先日こないだ衛星放送パンプアップ・ビジョンにもチラッと映ってたけど、二人ともご家族だよね? 俺っちも八雲さんには世話になっててさぁ――あ、つまり、俺っちも二人とファミリーみたいなモンだよな! 運命感じる急接近じゃん?」

「オレっていうか、世話してんのは『サムライ・アスレチックス』だろ。こないだも事務所でお前さんの話をしたばっかりだよ」

「えー、いつッスか~? くしゃみ五連発キメた日かなぁ~」


 すっかり置いてきぼりにされたキリサメと未稲は、怪しむような視線を小日向に送り続けている。岳から自己紹介を促されなかったなら、そのまま口を利かなかっただろう。


「……キリサメ・アマカザリです」

「おうおう! かっくいーじゃん、それ! 名乗り方にこだわり持ってる系?」

「こだわりっていうか……日系ペルー人なので……」

「あ、やっぱしそうなん? 中米だか南米だかの剣だよね、キミが持ってるソレ。RPGロープレで一回使ったくらいだから詳しくね~んだけど、確か『マクアフティル』って名前。実物をこの目で見る日が来るとは思わなかったけどさ!」


 さしものキリサメも『聖剣エクセルシス』のことを知っている人間とワークショップで一緒になるとは想像しておらず、少しばかり面食らってしまった。

 その上、何やら不思議な呼び方を用いているではないか。


「マク……? それは『聖なる剣』という意味なのですか?」

「いや、俺っちも『マクアフティル』がどーゆー意味なのかは、さすがに知らないんだけどね。なになに? キミのもの、何かの曰く付きなん? それとも何かのなまえ持ち?」

「ええ、まぁ――そんなところです……」

「ひょっとして剣の師匠から託された伝説の武器だったりして? すげ~、マジでファンタジーの世界じゃん! 古代遺産にホーリーソード的ななまえを付けるのも詩人だねェ」


 呆れるくらい口が達者な青年に対して、キリサメは「あんな男、断じて師匠なんかじゃない」と心の中で強く反論した。

 想い出すだけでも忌々しい前の持ち主はともかく――どうやら小日向は『聖剣エクセルシス』を正確に分類する名称を知っているようだ。

 船のオールにしか見えない武器を指して、彼は『マクアフティル』と呼んでいた。前の持ち主は『聖剣エクセルシス』と名付けていたので、すらキリサメには初耳である。

 中米辺りから持ち込まれたとおぼしきこの武器には同地の言語ことばで『聖なる剣』を意味するなまえがあり、これを前の持ち主がラテン語に翻訳したのではないかと考えたのだが、小日向の反応を見る限り、『エクセルシス』と『マクアフティル』は同義ではなさそうだった。
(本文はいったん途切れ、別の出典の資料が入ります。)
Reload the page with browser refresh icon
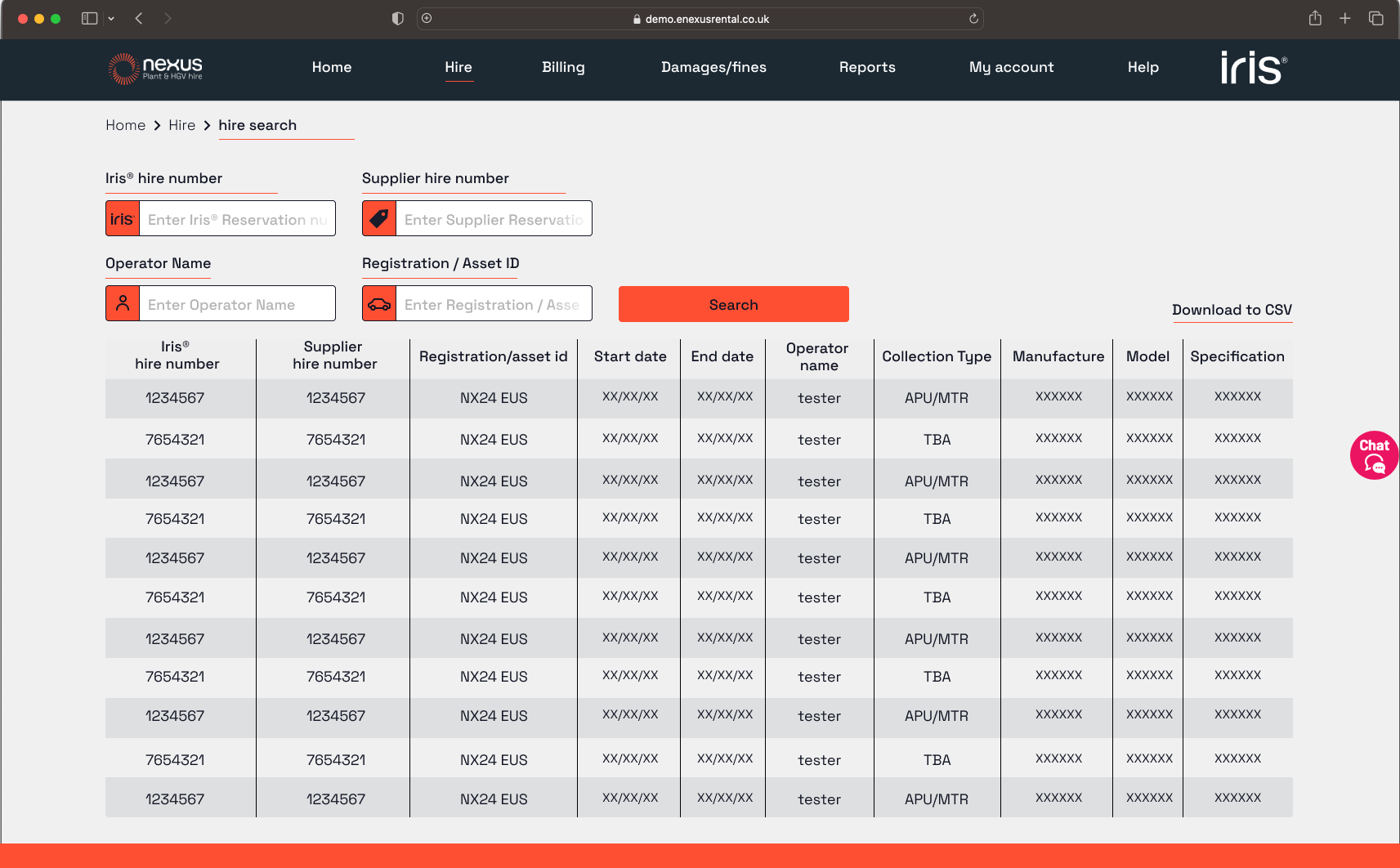This screenshot has height=868, width=1400. [973, 19]
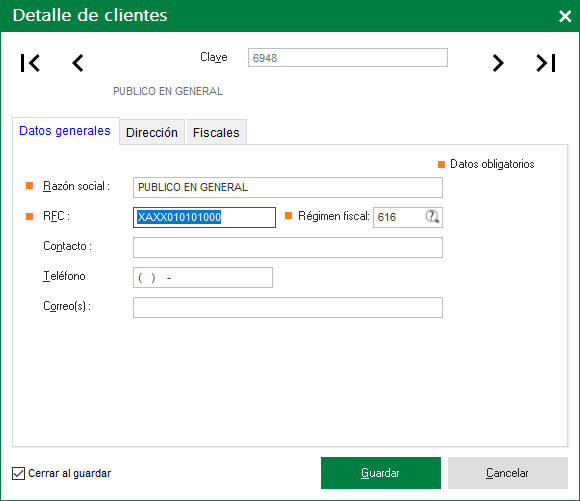Screen dimensions: 580x501
Task: Go to the next client record
Action: [498, 63]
 やはり、前の持ち主が自分勝手に気取った名前を付けただけらしい。


(あの男のやりそうなことだ。……あいつも悪知恵と同じくらい口が良く回ったな)


 今日まで砕け散らなかったのが不思議なくらい酷使してきた得物に目を落としながら、キリサメは心の中で前の持ち主の感性センスをせせら笑った。
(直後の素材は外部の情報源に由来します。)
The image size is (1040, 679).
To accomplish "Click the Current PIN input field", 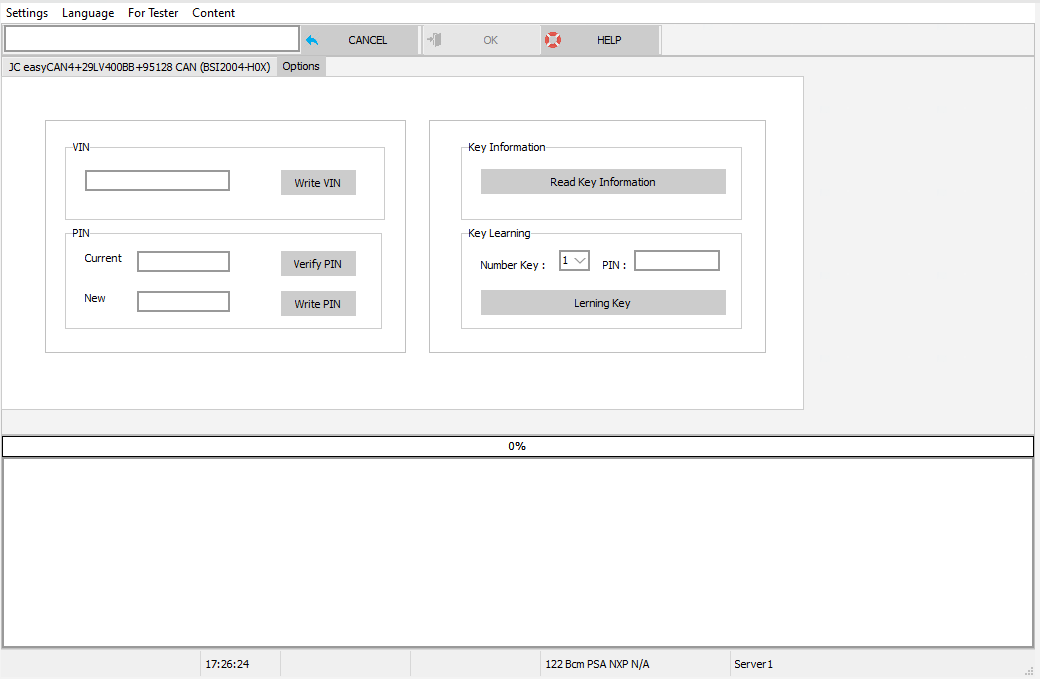I will click(183, 260).
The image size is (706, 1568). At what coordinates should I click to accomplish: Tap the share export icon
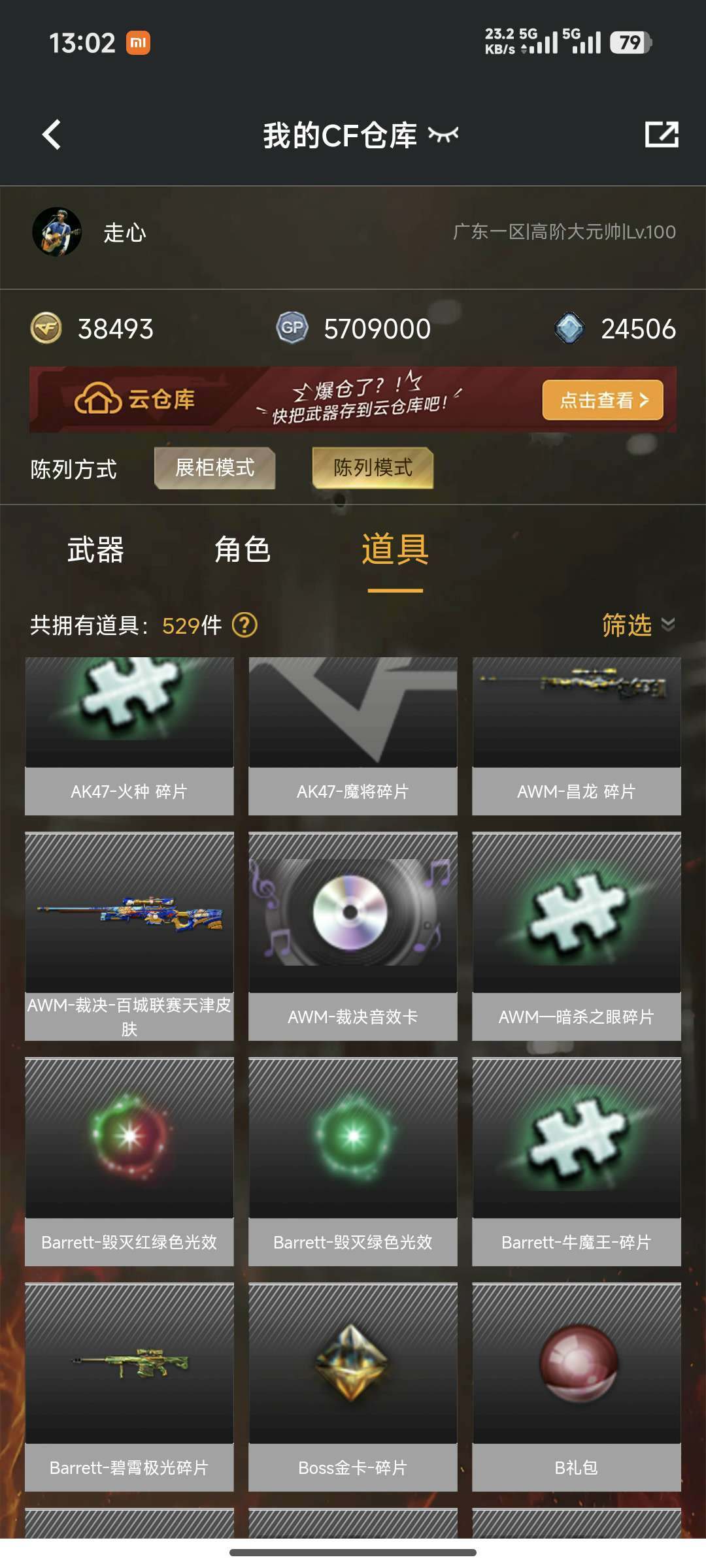tap(662, 135)
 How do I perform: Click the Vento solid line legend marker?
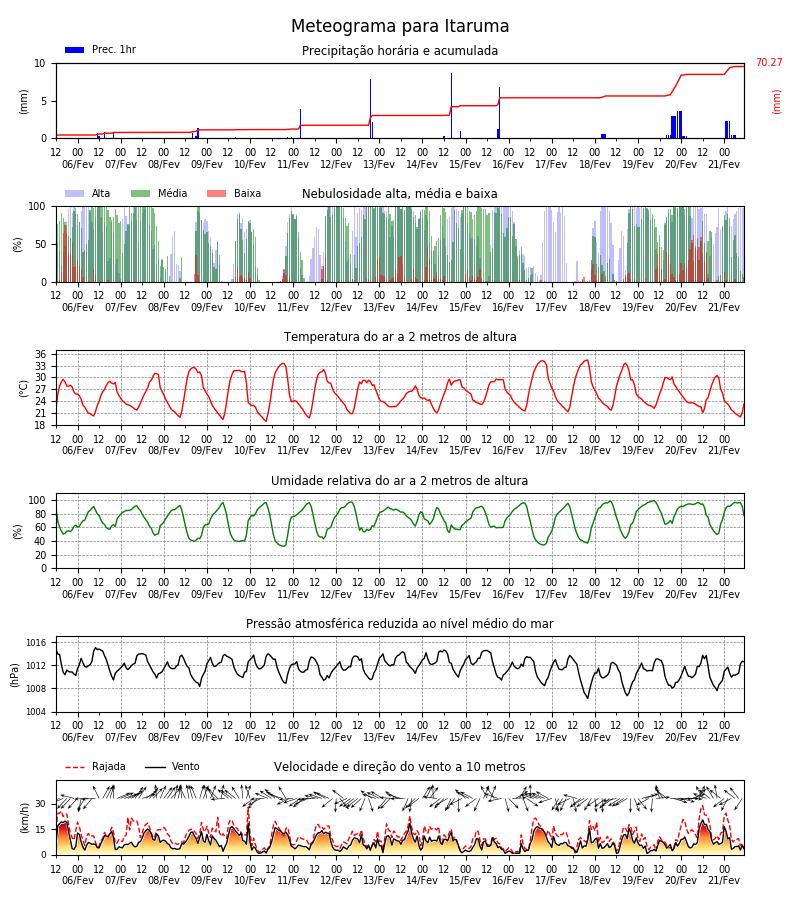click(x=155, y=767)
「えと……八雲未稲っていいます。八雲岳と血が繋がってるほうが私のほうで――」

「――『ろくもんせんたいへい』ッ!」


 キリサメから自己紹介を引き継いだ未稲は、余人には意味不明な大声を小日向より浴びせられ、中途半端に遮られた言葉をそのまま喉の奥へと飲み込んだ。

 何の前触れもなく小日向が口にしたのは未稲が運営するブログのタイトルだった。読んで字の如くMMA選手としての八雲岳の活動報告を行っている。諸事情――というよりもキリサメの所為せいで長野興行後の更新は些か遅れてしまったものの、広報戦略の一つとして有効に機能しており、ゆくゆくは彼のことも取り上げる予定となっていた。
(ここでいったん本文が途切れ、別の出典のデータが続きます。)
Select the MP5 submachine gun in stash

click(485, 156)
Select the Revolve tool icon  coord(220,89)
 キリサメが初陣を飾る前後には岳個人から『八雲道場』全体の公式ブログへリニューアルされることだろう。


「知ってる知ってる! ブログも毎日チェックさせて貰ってるんスよ! 管理人サマとじかに話せるってだけでワークショップに来た甲斐があるってモンさぁ! ちなみに俺っち、『サイコスター』って名義ハンドルネームで書き込みもしてるんスけど、おぼえてくれてます? 何度か返信も貰って嬉しかったな~」

「あ……、ど、どうも……ありがとうございます……お父さんもそこまで楽しんで貰えたら本望じゃないかと……」


 話を聞く限り、どうやら彼はくだんのブログの愛読者であるらしい。『サイコスター』という名前ハンドルネームも記憶にあったようで、未稲は居心地の悪そうな表情で立ち尽くしている。

 インターネット上で少しばかり繋がりがあるだけの相手と現実の世界で不意に遭遇し、そのことに薄気味悪さを感じているわけだが、目を逸らして俯き加減となった心情にも気付かないのか、小日向は馴れ馴れしくも未稲の右肩に手を置き始めた。


「違う違う、今は八雲さんじゃなくて娘さんのハナシでしょ。一日にどういうトレーニングをやってるとか、どんなメシを食ってるとか――ファンが知りたい選手の〝日常〟を漏れなく分かり易くまとめてくれるんだもん。格闘技雑誌パンチアウト・マガジンの記者顔負けの才能だぜ~」

「あっ、えっと……はあ……」


 未稲の頬が強張るのを見て取ったキリサメは小日向の手を引き剥がすべく身を乗り出した――が、両者の受け答えから脳裏に一つの疑問が浮かび上がり、我知らず岳へと目を転じてしまった。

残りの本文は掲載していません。